INFORMATION SUPPLIED —
☆ ☆ ☆
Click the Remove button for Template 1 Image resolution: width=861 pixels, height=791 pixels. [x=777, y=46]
☆ ☆ ☆
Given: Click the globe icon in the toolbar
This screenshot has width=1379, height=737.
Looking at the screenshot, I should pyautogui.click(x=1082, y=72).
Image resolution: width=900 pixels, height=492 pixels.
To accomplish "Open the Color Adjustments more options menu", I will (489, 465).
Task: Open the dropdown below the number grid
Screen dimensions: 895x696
☆ ☆ ☆
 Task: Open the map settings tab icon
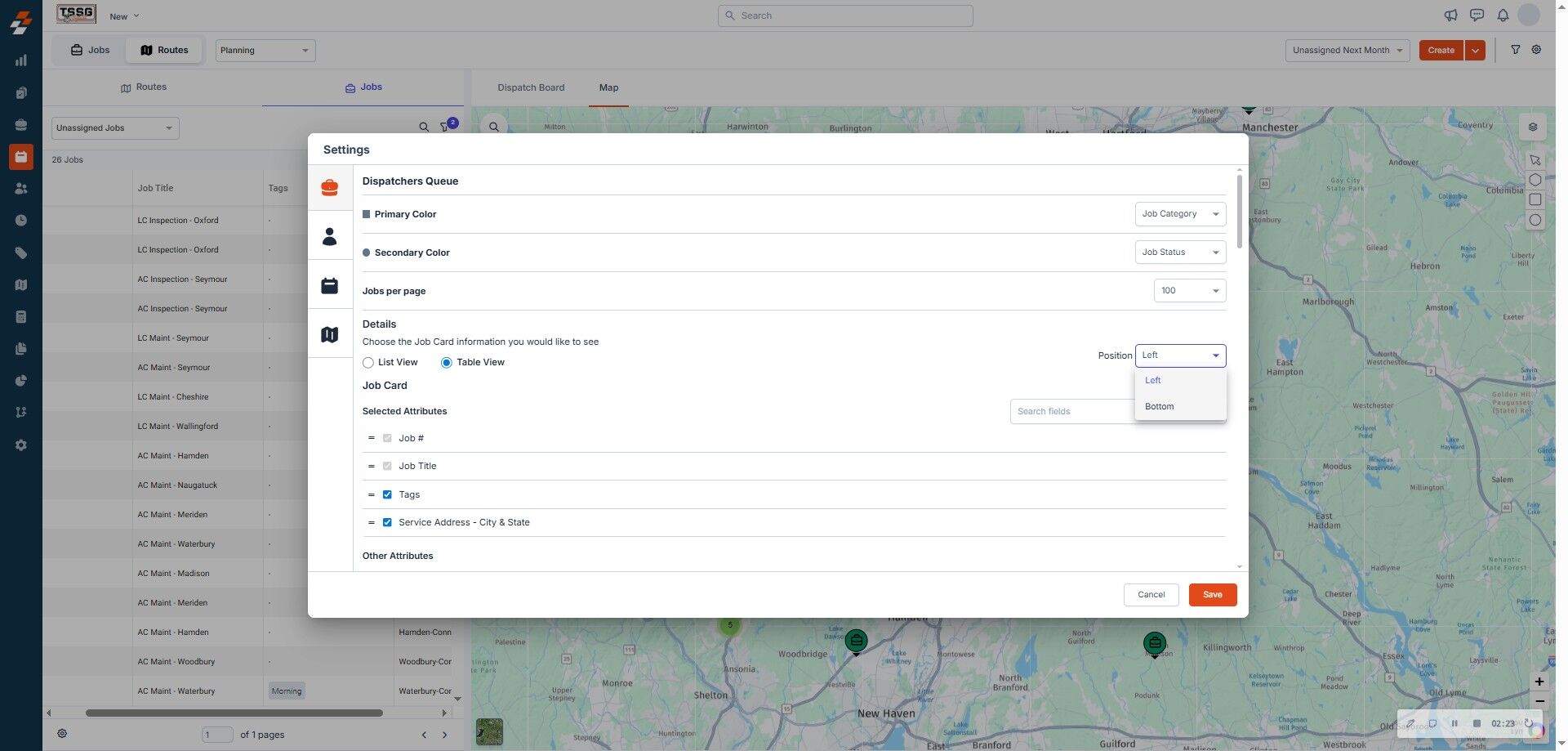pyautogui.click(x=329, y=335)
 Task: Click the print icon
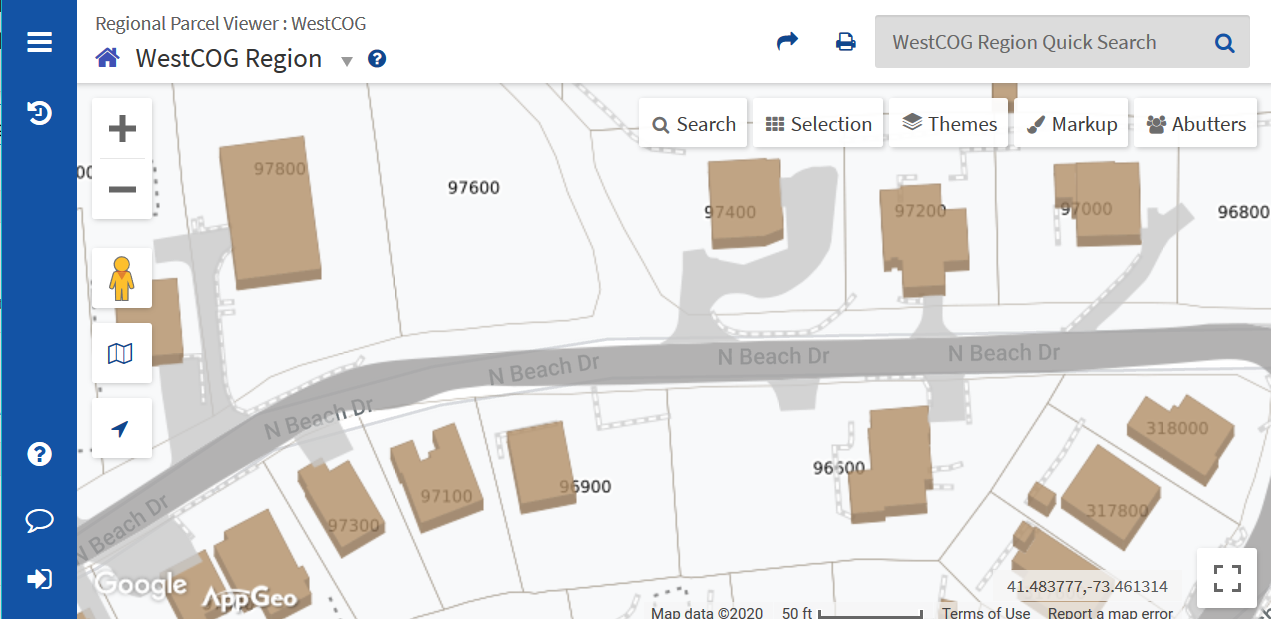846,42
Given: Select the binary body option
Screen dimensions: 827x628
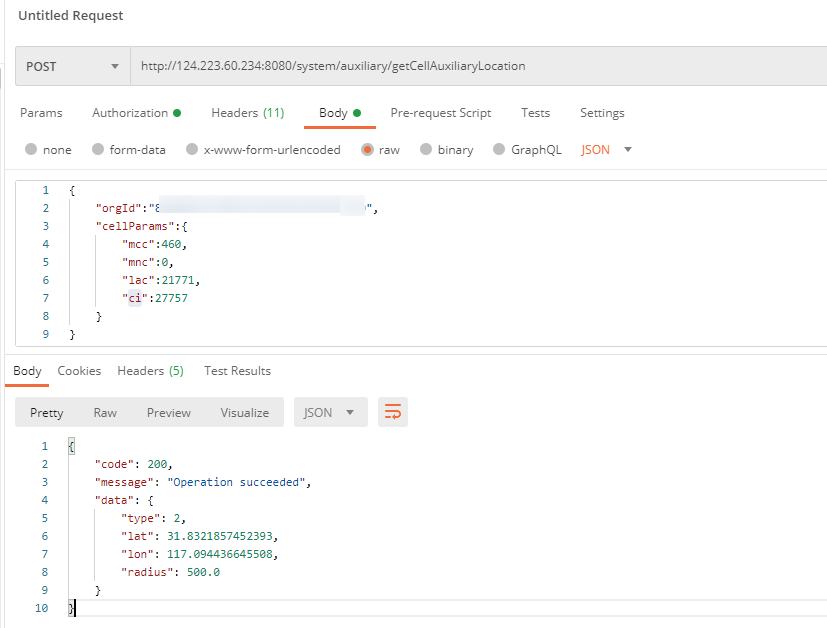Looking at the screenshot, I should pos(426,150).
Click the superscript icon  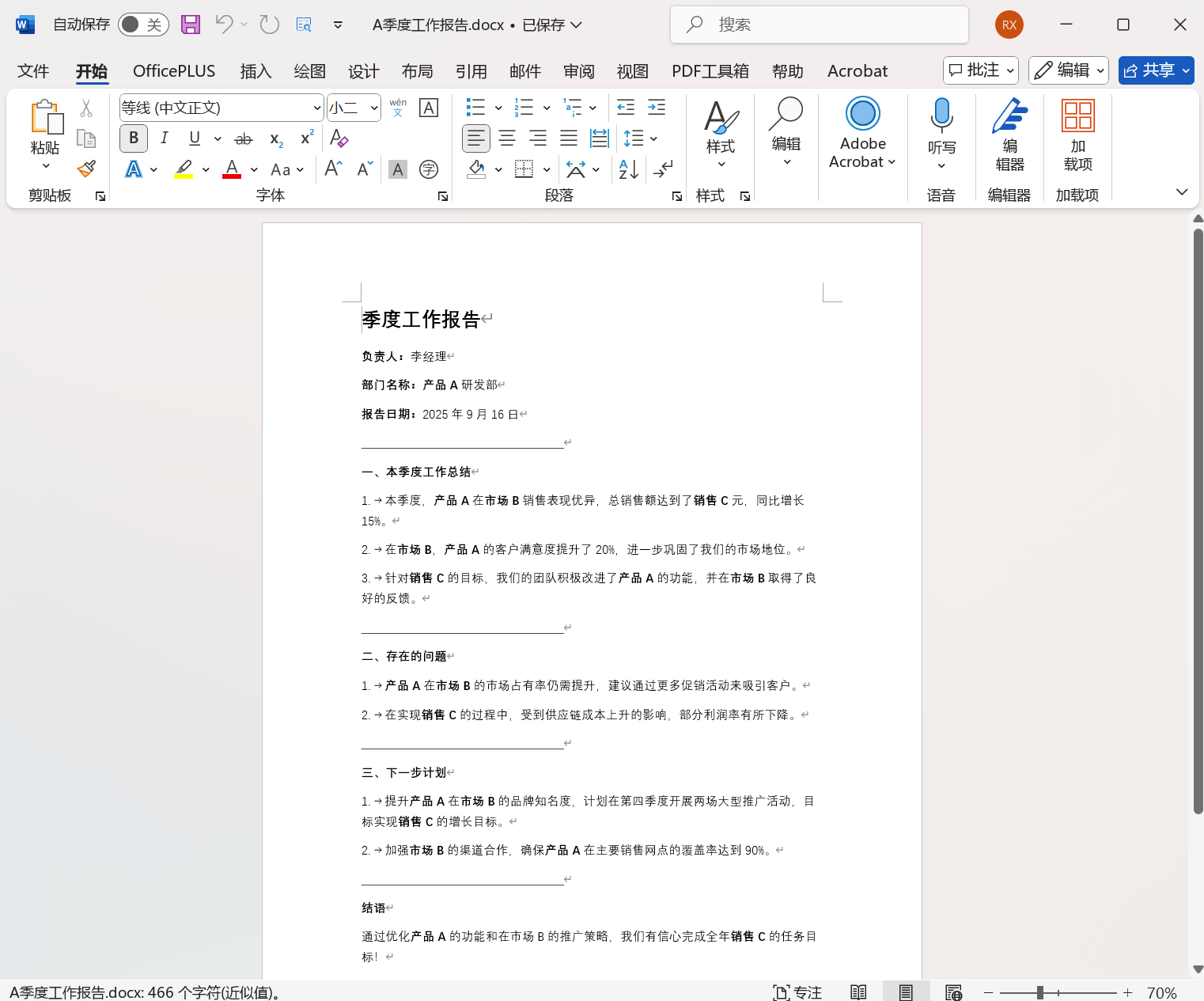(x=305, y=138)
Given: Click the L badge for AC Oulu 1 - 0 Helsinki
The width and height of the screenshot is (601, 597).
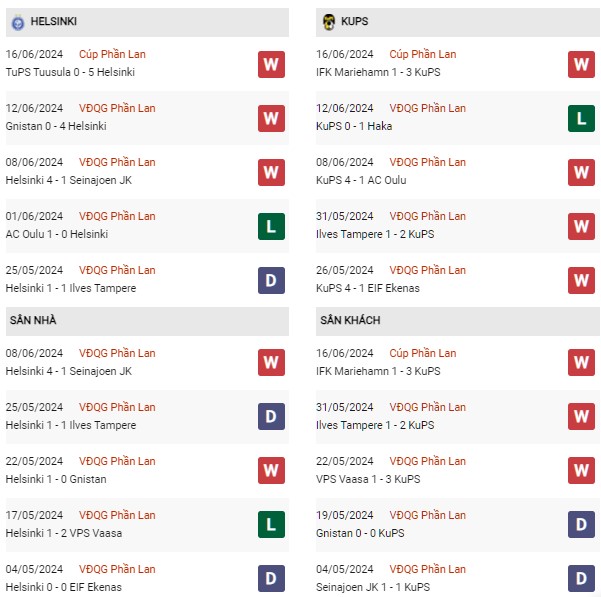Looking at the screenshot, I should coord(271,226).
☆ ☆ ☆
YOUR OBJECTIVE — Please find, in the entries above, every line where "Image" occurs, and copy it.

REPLY TO THE EXERCISE —
Click the Remove button for Template 1 Image resolution: width=861 pixels, height=791 pixels. [x=777, y=46]
Image resolution: width=900 pixels, height=492 pixels.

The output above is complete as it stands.